El lunes, en un acto en el predio de APLA en Open Door, Biró reunió a referentes de otros gremios aeronáuticos, así como de sindicatos estatales y figuras del justicialismo, incluyendo a Mariano Recalde, del kirchnerismo, y a Julio Alak, parte del espacio que apoya a Axel Kicillof. También asistió Felipe Solá, ex gobernador y canciller, quien opera como independiente dentro del peronismo.
A diferencia de ocasiones anteriores donde Biró adoptó un tono más explosivo, en esta ocasión se mostró moderado, realizando una intervención de casi media hora sin micrófono, con una copa de agua en la mano. Hizo un delicado equilibrio entre las diferentes corrientes del justicialismo, elogiando la gestión de Recalde en Aerolíneas, a quien calificó como “la mejor de la historia”, y reconociendo el rol de Alak durante la estatización de la aerolínea en 2008. Biró puso de manifiesto la conexión entre los pilotos de APLA y Aerolíneas, afirmando: “En aquel contexto el Gobierno tomó la decisión de tomar las riendas de Aerolíneas y le tocó a Julio la tarea en un contexto bastante complejo”.
“Este es mi último mandato, para el próximo es importante que APLA esté dirigida por un piloto en actividad”, expresó Biró, quien cuenta con 59 años y tiene el retiro profesional a la vista. Añadió que “tenemos cielos abiertos, pilotos extranjeros, matrículas extranjeras, una entrega de la soberanía en un escenario donde están entregando todo. (La situación) está chiva. Pero no son dueños de la Nación, están administrando circunstancialmente. Vamos a ocupar el rol y vamos a dar pelea como siempre”.
Si bien Biró sigue al frente de APLA, la dirección del gremio empieza a ser asumida por una nueva generación de pilotos, representada por Mateo Ferrería y Genaro Trucco, entre otros. Ferrería ha estado en la primera línea durante las negociaciones que llevaron a la finalización de una prolongada medida de fuerza en agosto y septiembre de 2024. Un miembro de la nueva comisión directiva comentó: “Estamos en una transición. La idea es ir hacia otro tipo de vinculación con el resto de la sociedad, porque percibimos que había rechazo desde afuera del gremio. Pero a la vez necesitamos de alguien como Pablo para cuando hay que negociar duro”.
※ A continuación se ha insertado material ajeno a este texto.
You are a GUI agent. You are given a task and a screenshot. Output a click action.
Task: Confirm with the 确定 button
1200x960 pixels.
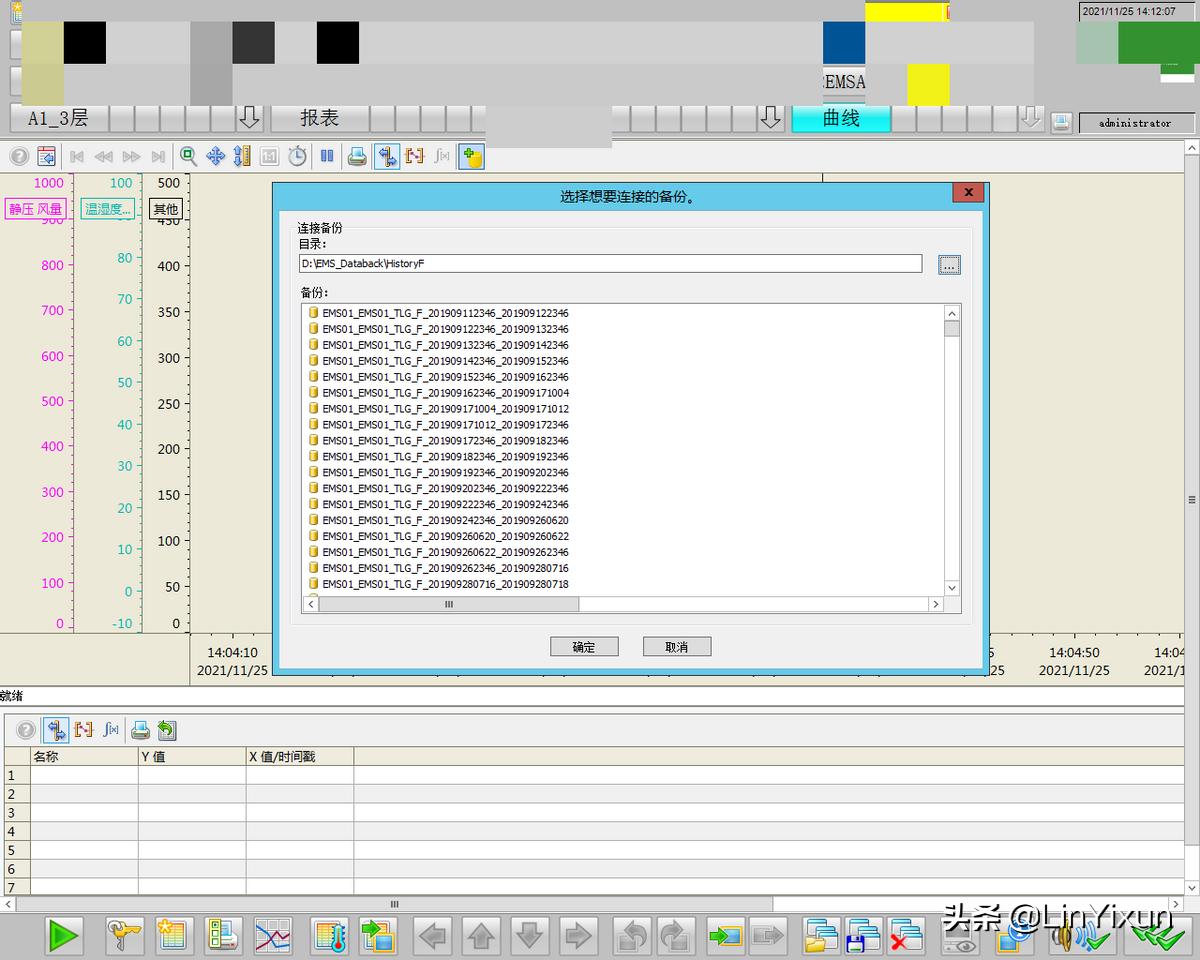(584, 647)
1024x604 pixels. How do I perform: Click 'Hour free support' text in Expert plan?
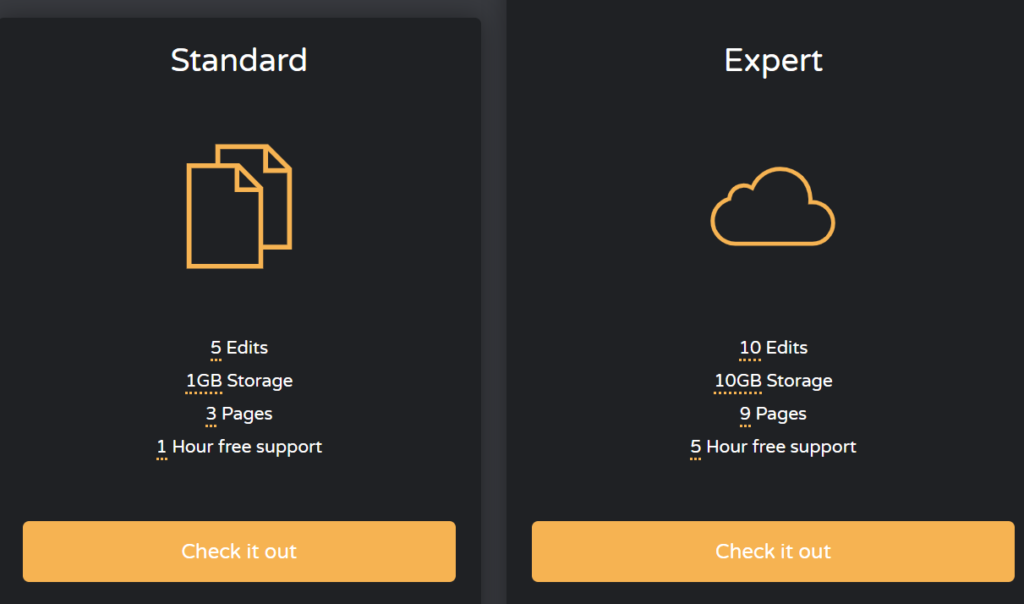781,447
En los últimos dos años, APLA ha experimentado una disminución en su base de miembros, quedando con aproximadamente 1.500 pilotos activos. Esta merma se debe en parte a que las aerolíneas competidoras de Aerolíneas no agrupan a su personal en gremios aeronáuticos, sino en gremios por empresa. Actualmente, no hay pilotos de JetSmart ni de la tambaleante Flybondi en APLA.
Además, Aerolíneas ha perdido cerca de 200 de sus 1.200 pilotos debido a jubilaciones anticipadas y a otros que han decidido continuar su carrera en el exterior. “La mayoría de los pilotos activos que se fueron están volando en Medio Oriente y Europa del Este”, comentó un integrante de la nueva comisión directiva.
En cuanto a los destinos, se mencionaron aerolíneas como Qatar Airways y Emirates, que operan con tripulación incluida. Algunos pilotos reportan ingresos de hasta 10.000 dólares en mano, con beneficios como alojamiento, lo que les permite ahorrar más.
En Argentina, un piloto internacional gana alrededor de 5.000 dólares netos. Esto implica que, en un período de dos o tres años en el exterior, los beneficios económicos son significativos.
La reducción de personal en Aerolíneas comenzó a inicios de 2025, bajo la presidencia de Fabián Lombardo, con un plan de retiros voluntarios y jubilaciones anticipadas que afectó a aproximadamente 1.500 empleados, incluyendo 200 pilotos, sin nuevas incorporaciones. “Hay menos pilotos y están volando más horas”, indicaron desde la empresa tras concluir los retiros.
El contexto mencionado por Biró, con la incorporación de aviones y pilotos internacionales en JetSmart, señala un cambio de época en el sector, con menos pilotos activos pero una percepción de apertura hacia una nueva etapa.